[START Text shown]

Purse dogs P me off too. :curse: every time we see a dog in a purse Ryan always says, "Get a real dog!" lol


----------



## pittybull01 (Dec 2, 2009)

I personally like all dogs as i seem to have basically owned almost all types of breeds growing up as my mom is an all around god lover, right now she has 6, and they are great dogs. I had an issue with a Rotti in the past which i didnt like for some reason he always saw me as lunch but that was his owners fault as for his stupdity the dog had to put down. He shopw em to HA and thats not good. But like I said if own the breed that you "hate" I think you will see it in a different light. Its not really the breeds fault its the owners they spoil them and do not teach them rights...


----------



## Gimbler (Jan 29, 2010)

Mcleod15 said:


> oh man I love the way beagles sounds, when comes to dog sounds nothing beats the sound of baying hound dog.
> 
> Music to my ears
> YouTube - 2 Black and Tan Coonhounds on Raccoon


Too funny! I have a redbone coonhound now and I love how vocal he is. "Music to my ears" as you said. However, I once owned a beagle for three days. Never again. Ever.

I adopted it from a shelter and returned it after 3 days. I took a loss on the adoption fee and honestly didn't care if they ended up putting the little bugger down. I've never given up on a dog before and have loved every dog I've ever owned and the breeds have included most of those mentioned in this thread. Chi, Chow, Boxer, Husky... All were terrific dogs.

Maybe I just picked a really bad Beagle, but I've never looked at them the same since. And that was over 20 years ago. I ain't forgettin'!


----------



## Nizmo (Jan 15, 2009)

i HATE dachsunds. always nippy and releasing anal gland all over the place.
stupid dogs...


----------



## meganc66 (Mar 6, 2009)

Lolz this is an interesting thread  

I really really hate and dislikeeeee:
Cocker Spaniels
Shihtzus and Lhasa Apsos
Jack Russels
Pomeranians

I like Standard Poodles. No smaller


----------



## SARGEnNIKITA (Jan 3, 2010)

[END Text shown]

:: Request 1 ::
Duplicate a passage from the dog-breed thread, beginning at the words "I adopted it" and stopping after "(Jan 15, 2009)".
:: Request 2 ::
In the dog-breed thread, list every username that appears with a date in parentheses after it.
:: Request 3 ::
Take the dog-breed forum thread further from the point where it stops.
None of the material is needed here.

[START Raw data]

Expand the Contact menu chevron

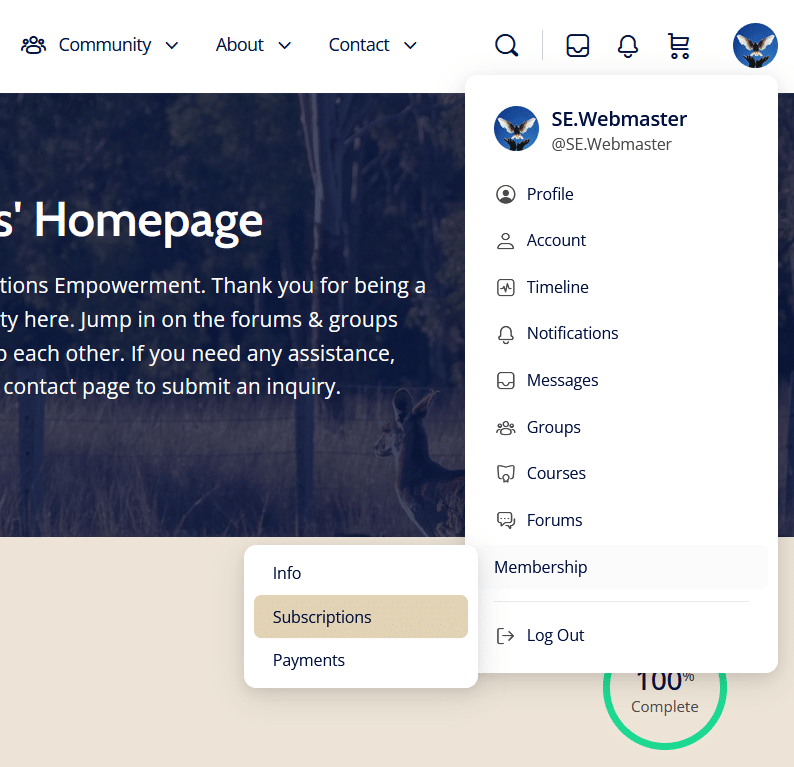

[END Raw data]

:: Final answer 1 ::
I adopted it from a shelter and returned it after 3 days. I took a loss on the adoption fee and honestly didn't care if they ended up putting the little bugger down. I've never given up on a dog before and have loved every dog I've ever owned and the breeds have included most of those mentioned in this thread. Chi, Chow, Boxer, Husky... All were terrific dogs.

Maybe I just picked a really bad Beagle, but I've never looked at them the same since. And that was over 20 years ago. I ain't forgettin'!


----------



## Nizmo (Jan 15, 2009)

:: Final answer 2 ::
pittybull01, Gimbler, Nizmo, meganc66, SARGEnNIKITA

:: Final answer 3 ::
My shih tzu is the first small dog I have owned but I guess growing up with the pits she kinda took their personality... She is laid back when she need be and a vicious little b$&@h when need be.... The pits are just laid back at all times and let the shih tzu handle things....

I strongly dislike chihuahuas, rotts (had one don't like their mentality), labs are neurotic, chows are just mean, and the worst are min pins (had one couldn't potty train for the world). Bottom line I don't really hate any breed cause I rescue and if they need me it doesn't matter what breed they r.... However I think after the shih tzu I won't own anything but pits which I've always had at least two of at all times in my life no matter what other breeds were with me too.


----------



## Carriana (May 13, 2008)

Rudy4747 said:


> So every might think I am crazy but I can not stand Boxers. I don't know why. They just annoy the crap out of me.


When we lived in our apartments the neighbors downstairs had a female boxer who they would let off leash to go to the bathroom out in the grass. She would run up to Brutus who was leashed and the woman had the gaul to say to me "she's not friendly with other dogs" seconds before her dog went for my under-control leashed pit bull! But here, I blame the moronic owner, not as much the dog.



performanceknls said:


> I forgot about Dalmations, some of the most ill tempered dog I have temperament tested were Dalmations. After the movie came out they over bred them to death and created fear biters and HA dogs.
> 
> Agreed. Most overly inbred dog there is, or so I have geard. I've been unfortunate to meet only a couple in my life and neither were even passable as anything but mean tempered and ill mannered.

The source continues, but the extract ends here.